ACTION ITEM: Each record has to be repeated exactly as given.

•••

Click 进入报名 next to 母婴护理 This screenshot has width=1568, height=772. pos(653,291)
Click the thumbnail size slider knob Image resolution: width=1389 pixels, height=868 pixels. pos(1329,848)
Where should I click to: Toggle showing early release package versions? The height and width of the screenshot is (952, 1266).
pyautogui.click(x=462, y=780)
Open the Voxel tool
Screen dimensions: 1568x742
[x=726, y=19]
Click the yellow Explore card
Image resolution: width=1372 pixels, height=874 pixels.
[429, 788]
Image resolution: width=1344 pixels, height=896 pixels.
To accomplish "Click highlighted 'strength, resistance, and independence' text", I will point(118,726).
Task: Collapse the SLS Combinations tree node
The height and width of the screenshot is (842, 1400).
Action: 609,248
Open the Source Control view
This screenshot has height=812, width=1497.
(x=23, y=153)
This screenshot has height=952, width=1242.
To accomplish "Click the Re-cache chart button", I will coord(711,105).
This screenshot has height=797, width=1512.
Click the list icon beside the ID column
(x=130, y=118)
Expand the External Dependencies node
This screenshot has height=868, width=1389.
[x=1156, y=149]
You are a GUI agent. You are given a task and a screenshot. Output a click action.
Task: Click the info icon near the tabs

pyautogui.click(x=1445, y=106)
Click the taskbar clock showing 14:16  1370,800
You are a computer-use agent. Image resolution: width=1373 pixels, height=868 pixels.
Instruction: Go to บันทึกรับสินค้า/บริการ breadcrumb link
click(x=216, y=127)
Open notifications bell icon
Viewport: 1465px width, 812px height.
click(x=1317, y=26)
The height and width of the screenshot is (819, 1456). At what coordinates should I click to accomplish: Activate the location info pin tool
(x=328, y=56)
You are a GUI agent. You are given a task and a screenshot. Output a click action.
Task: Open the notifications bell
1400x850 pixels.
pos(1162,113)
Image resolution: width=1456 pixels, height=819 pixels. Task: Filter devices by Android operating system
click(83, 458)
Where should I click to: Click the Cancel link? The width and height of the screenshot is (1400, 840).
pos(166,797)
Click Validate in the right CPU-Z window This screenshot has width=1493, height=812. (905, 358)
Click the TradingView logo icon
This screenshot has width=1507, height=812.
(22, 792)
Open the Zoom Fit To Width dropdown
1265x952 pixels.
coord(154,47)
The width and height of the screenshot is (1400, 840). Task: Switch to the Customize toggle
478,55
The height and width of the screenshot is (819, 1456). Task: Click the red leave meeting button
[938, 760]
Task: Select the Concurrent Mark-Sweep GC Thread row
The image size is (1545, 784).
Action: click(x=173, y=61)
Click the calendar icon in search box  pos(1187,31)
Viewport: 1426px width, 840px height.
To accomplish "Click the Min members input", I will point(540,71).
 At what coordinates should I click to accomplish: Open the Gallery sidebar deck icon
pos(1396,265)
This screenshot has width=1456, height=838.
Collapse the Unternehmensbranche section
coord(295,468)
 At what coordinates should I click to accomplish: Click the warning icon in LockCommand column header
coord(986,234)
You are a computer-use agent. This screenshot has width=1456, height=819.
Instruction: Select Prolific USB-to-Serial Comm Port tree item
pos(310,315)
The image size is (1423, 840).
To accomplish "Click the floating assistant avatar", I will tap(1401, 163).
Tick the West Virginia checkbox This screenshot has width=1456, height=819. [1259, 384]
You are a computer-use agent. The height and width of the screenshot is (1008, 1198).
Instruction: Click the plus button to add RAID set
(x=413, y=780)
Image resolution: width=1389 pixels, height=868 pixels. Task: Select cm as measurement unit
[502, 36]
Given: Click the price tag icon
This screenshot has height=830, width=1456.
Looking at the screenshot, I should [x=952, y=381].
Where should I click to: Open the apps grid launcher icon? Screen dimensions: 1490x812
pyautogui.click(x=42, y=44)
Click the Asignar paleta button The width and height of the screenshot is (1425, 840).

•••

RESULT FOR THIS EXERCISE:
Click 进入报名 next to 母婴护理 This screenshot has width=1568, height=772. pos(653,291)
Click the thumbnail size slider knob Image resolution: width=1389 pixels, height=868 pixels. pos(1329,848)
Where should I click to: Toggle showing early release package versions? The height and width of the screenshot is (952, 1266).
pyautogui.click(x=462, y=780)
Open the Voxel tool
Screen dimensions: 1568x742
[x=726, y=19]
Click the yellow Explore card
Image resolution: width=1372 pixels, height=874 pixels.
[429, 788]
Image resolution: width=1344 pixels, height=896 pixels.
To accomplish "Click highlighted 'strength, resistance, and independence' text", I will point(118,726).
Task: Collapse the SLS Combinations tree node
The height and width of the screenshot is (842, 1400).
Action: 609,248
Open the Source Control view
This screenshot has height=812, width=1497.
(x=23, y=153)
This screenshot has height=952, width=1242.
To accomplish "Click the Re-cache chart button", I will coord(711,105).
This screenshot has height=797, width=1512.
Click the list icon beside the ID column
(x=130, y=118)
Expand the External Dependencies node
This screenshot has height=868, width=1389.
[x=1156, y=149]
You are a GUI agent. You are given a task and a screenshot. Output a click action.
Task: Click the info icon near the tabs

pyautogui.click(x=1445, y=106)
Click the taskbar clock showing 14:16  1370,800
You are a computer-use agent. Image resolution: width=1373 pixels, height=868 pixels.
Instruction: Go to บันทึกรับสินค้า/บริการ breadcrumb link
click(x=216, y=127)
Open notifications bell icon
Viewport: 1465px width, 812px height.
click(x=1317, y=26)
The height and width of the screenshot is (819, 1456). At what coordinates should I click to accomplish: Activate the location info pin tool
(x=328, y=56)
You are a GUI agent. You are given a task and a screenshot. Output a click action.
Task: Open the notifications bell
1400x850 pixels.
pos(1162,113)
Image resolution: width=1456 pixels, height=819 pixels. Task: Filter devices by Android operating system
click(83, 458)
Where should I click to: Click the Cancel link? The width and height of the screenshot is (1400, 840).
pos(166,797)
Click Validate in the right CPU-Z window This screenshot has width=1493, height=812. (905, 358)
Click the TradingView logo icon
This screenshot has width=1507, height=812.
(22, 792)
Open the Zoom Fit To Width dropdown
1265x952 pixels.
coord(154,47)
The width and height of the screenshot is (1400, 840). Task: Switch to the Customize toggle
478,55
The height and width of the screenshot is (819, 1456). Task: Click the red leave meeting button
[938, 760]
Task: Select the Concurrent Mark-Sweep GC Thread row
The image size is (1545, 784).
Action: click(x=173, y=61)
Click the calendar icon in search box  pos(1187,31)
Viewport: 1426px width, 840px height.
To accomplish "Click the Min members input", I will point(540,71).
 At what coordinates should I click to accomplish: Open the Gallery sidebar deck icon
pos(1396,265)
This screenshot has width=1456, height=838.
Collapse the Unternehmensbranche section
coord(295,468)
 At what coordinates should I click to accomplish: Click the warning icon in LockCommand column header
coord(986,234)
You are a computer-use agent. This screenshot has width=1456, height=819.
Instruction: Select Prolific USB-to-Serial Comm Port tree item
pos(310,315)
The image size is (1423, 840).
To accomplish "Click the floating assistant avatar", I will tap(1401, 163).
Tick the West Virginia checkbox This screenshot has width=1456, height=819. [1259, 384]
You are a computer-use agent. The height and width of the screenshot is (1008, 1198).
Instruction: Click the plus button to add RAID set
(x=413, y=780)
Image resolution: width=1389 pixels, height=868 pixels. Task: Select cm as measurement unit
[502, 36]
Given: Click the price tag icon
This screenshot has height=830, width=1456.
Looking at the screenshot, I should [x=952, y=381].
Where should I click to: Open the apps grid launcher icon? Screen dimensions: 1490x812
pyautogui.click(x=42, y=44)
Click the Asignar paleta button The width and height of the screenshot is (1425, 840).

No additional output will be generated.